Data for this task:
------------------------

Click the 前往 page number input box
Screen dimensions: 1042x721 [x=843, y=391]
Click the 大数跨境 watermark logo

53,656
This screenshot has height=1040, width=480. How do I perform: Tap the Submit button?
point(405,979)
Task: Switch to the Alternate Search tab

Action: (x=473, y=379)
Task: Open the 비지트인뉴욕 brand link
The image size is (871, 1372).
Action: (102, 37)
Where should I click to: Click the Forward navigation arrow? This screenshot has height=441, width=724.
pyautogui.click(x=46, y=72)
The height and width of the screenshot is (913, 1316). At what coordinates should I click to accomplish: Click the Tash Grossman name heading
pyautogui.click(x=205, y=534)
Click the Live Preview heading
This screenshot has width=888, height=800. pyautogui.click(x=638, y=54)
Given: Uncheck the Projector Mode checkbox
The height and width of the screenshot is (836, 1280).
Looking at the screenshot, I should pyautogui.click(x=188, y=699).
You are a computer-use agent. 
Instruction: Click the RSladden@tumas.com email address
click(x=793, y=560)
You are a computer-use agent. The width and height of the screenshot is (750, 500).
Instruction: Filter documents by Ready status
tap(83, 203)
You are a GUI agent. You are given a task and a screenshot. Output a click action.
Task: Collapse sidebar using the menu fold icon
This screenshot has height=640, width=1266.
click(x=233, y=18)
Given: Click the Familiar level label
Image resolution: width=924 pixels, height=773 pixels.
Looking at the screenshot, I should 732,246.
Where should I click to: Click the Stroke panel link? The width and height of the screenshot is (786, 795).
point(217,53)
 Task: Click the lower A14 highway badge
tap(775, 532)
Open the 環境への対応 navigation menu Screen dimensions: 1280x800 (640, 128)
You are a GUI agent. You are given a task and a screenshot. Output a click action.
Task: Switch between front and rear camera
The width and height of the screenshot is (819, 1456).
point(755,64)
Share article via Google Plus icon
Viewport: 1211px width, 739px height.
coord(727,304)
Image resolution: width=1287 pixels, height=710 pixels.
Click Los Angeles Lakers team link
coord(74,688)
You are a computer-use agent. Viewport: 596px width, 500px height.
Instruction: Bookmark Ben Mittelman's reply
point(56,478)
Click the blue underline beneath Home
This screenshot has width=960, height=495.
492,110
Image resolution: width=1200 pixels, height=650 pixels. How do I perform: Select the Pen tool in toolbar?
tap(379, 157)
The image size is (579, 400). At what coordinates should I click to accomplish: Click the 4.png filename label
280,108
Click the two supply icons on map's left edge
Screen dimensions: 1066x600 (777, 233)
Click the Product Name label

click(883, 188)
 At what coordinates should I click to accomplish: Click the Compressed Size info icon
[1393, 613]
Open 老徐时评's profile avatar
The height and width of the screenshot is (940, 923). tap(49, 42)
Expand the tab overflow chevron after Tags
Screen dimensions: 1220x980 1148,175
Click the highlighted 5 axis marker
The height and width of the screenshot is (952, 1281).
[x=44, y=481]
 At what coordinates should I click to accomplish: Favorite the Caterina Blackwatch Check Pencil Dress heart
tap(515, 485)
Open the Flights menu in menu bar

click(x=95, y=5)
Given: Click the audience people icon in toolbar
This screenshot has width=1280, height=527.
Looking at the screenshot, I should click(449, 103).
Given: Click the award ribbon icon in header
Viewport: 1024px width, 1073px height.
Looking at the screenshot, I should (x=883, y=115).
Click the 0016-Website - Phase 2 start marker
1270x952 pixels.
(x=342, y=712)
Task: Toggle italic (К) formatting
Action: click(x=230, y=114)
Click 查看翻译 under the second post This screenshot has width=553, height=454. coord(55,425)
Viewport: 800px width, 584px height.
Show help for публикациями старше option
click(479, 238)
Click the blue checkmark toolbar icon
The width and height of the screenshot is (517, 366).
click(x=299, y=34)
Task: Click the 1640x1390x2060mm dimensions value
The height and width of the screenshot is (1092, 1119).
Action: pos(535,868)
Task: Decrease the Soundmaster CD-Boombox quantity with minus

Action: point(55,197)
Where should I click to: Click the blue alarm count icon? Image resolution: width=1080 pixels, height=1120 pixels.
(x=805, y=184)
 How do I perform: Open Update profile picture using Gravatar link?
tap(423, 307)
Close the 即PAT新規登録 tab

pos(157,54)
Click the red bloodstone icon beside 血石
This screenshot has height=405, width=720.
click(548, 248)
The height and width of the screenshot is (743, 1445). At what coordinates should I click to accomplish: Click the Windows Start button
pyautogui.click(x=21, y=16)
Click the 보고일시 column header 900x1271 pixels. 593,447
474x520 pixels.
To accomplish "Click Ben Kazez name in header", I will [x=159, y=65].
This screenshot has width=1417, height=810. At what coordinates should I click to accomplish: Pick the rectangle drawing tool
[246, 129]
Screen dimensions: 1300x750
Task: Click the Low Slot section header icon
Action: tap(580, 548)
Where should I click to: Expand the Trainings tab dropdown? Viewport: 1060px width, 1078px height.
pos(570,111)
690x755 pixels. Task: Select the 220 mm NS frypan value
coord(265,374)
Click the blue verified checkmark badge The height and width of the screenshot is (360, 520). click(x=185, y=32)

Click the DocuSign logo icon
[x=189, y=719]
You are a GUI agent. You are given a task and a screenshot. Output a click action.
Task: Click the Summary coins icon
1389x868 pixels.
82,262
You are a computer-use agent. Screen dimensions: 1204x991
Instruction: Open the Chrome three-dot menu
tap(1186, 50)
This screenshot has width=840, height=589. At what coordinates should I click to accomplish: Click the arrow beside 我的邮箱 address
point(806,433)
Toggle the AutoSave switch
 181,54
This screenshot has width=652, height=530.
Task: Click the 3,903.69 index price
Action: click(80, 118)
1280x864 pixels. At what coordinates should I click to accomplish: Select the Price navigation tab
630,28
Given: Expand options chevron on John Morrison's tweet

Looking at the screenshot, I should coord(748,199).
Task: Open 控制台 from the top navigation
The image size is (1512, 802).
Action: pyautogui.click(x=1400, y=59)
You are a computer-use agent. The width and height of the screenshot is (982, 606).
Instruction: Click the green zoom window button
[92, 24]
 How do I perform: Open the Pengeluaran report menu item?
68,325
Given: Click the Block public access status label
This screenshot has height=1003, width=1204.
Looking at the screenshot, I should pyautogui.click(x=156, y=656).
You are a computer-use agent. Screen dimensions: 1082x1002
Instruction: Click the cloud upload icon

------------------------

Goal:
Copy the entries word for word, from the line containing "This screenshot has width=1417, height=810." through the last line of the entries, inclusive.

Exercise result:
This screenshot has width=1417, height=810. At what coordinates should I click to accomplish: Pick the rectangle drawing tool
[246, 129]
Screen dimensions: 1300x750
Task: Click the Low Slot section header icon
Action: tap(580, 548)
Where should I click to: Expand the Trainings tab dropdown? Viewport: 1060px width, 1078px height.
pos(570,111)
690x755 pixels. Task: Select the 220 mm NS frypan value
coord(265,374)
Click the blue verified checkmark badge The height and width of the screenshot is (360, 520). click(x=185, y=32)

Click the DocuSign logo icon
[x=189, y=719]
You are a GUI agent. You are given a task and a screenshot. Output a click action.
Task: Click the Summary coins icon
1389x868 pixels.
82,262
You are a computer-use agent. Screen dimensions: 1204x991
Instruction: Open the Chrome three-dot menu
tap(1186, 50)
This screenshot has width=840, height=589. At what coordinates should I click to accomplish: Click the arrow beside 我的邮箱 address
point(806,433)
Toggle the AutoSave switch
 181,54
This screenshot has width=652, height=530.
Task: Click the 3,903.69 index price
Action: click(80, 118)
1280x864 pixels. At what coordinates should I click to accomplish: Select the Price navigation tab
630,28
Given: Expand options chevron on John Morrison's tweet

Looking at the screenshot, I should coord(748,199).
Task: Open 控制台 from the top navigation
The image size is (1512, 802).
Action: pyautogui.click(x=1400, y=59)
You are a computer-use agent. The width and height of the screenshot is (982, 606).
Instruction: Click the green zoom window button
[92, 24]
 How do I perform: Open the Pengeluaran report menu item?
68,325
Given: Click the Block public access status label
This screenshot has height=1003, width=1204.
Looking at the screenshot, I should pyautogui.click(x=156, y=656).
You are a computer-use agent. Screen dimensions: 1082x1002
Instruction: Click the cloud upload icon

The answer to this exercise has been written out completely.